Medicinal products must be sold and delivered by pharmacies only. Medical devices may also be sold and delivered by pharmacies. However, there are non-prescription medical devices which may also be sold and delivered to consumers in other stores, such as supermarkets or cosmetic shops.

As regards the sell at a distance to the public (e.g. via post) of medicinal products and medical devices, there are certain restrictions. According to article 3.5 of Spanish Law on Medicinal Products, it is strictly prohibited to sell at a distance medicinal products and medical devices which are subject to prescription.

Selling non-prescription medicinal products and medical devices at a distance to the public, is not entirely regulated in Spain. There is one specific regulation issued in this regard as regards medicinal products for human use. We refer to Royal Decree 870/2013 regulating the sale at a distance of non-prescription medicinal products to the public. According to the conditions contained therein, brick and mortar pharmacies are entitled to have their own official website to sell OTC medicinal products at a distance to the public.

19. What are the restrictions and requirements for electronic marketing and advertising via email, by Internet, social media, and other channels?

The same restrictions and requirements applicable for non-electronic marketing and advertising apply (please refer to Question 17).

20. May medicines and devices be advertised or sold directly to consumers?

Only non-prescription medicinal products and medical devices, which are not publicly financed, may be advertised and sold directly to consumers. There are additional requirements to be complied with, as referred to Question 17.

21. How is compliance monitored?

Compliance monitorization is exercised by the Spanish regional authorities via prior authorization and/or control ex-post.

Advertising of medical devices to the public is monitored via prior authorization.

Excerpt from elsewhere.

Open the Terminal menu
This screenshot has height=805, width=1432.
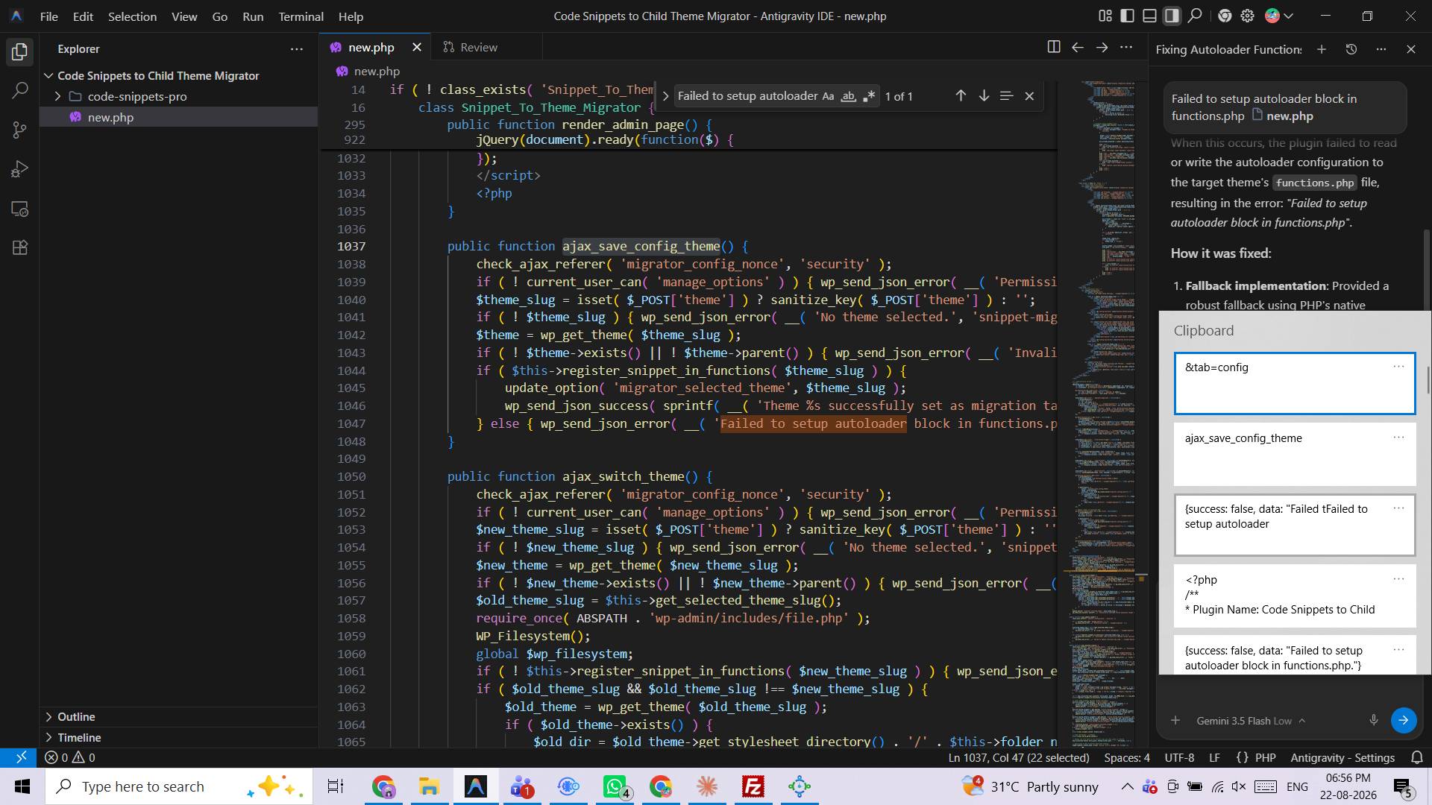tap(301, 16)
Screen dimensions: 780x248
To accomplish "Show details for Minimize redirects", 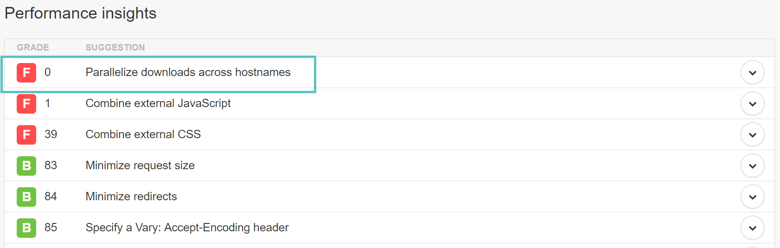I will (x=752, y=197).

On the other hand, since there is no authorization needed for the advertising of medical devices to HCP or for advertising of medicinal products to the public or to HCP, compliance monitorization in these cases is exercised ex-post by the authorities. Monitorization ex-post means that the authorities can inspect and review the advertising activities carried out by the company to ensure compliance with the applicable legal requirements. In case of advertising materials addressed to HCPs, the company must send a copy of such materials to the competent authority of the Autonomous Region where said company is located at the time of their distribution in order to facilitate monitoring tasks to these authorities.

22. What are the potential penalties for noncompliance?

Please refer to Question 9 on Regulatory, Pricing and Reimbursement Overview.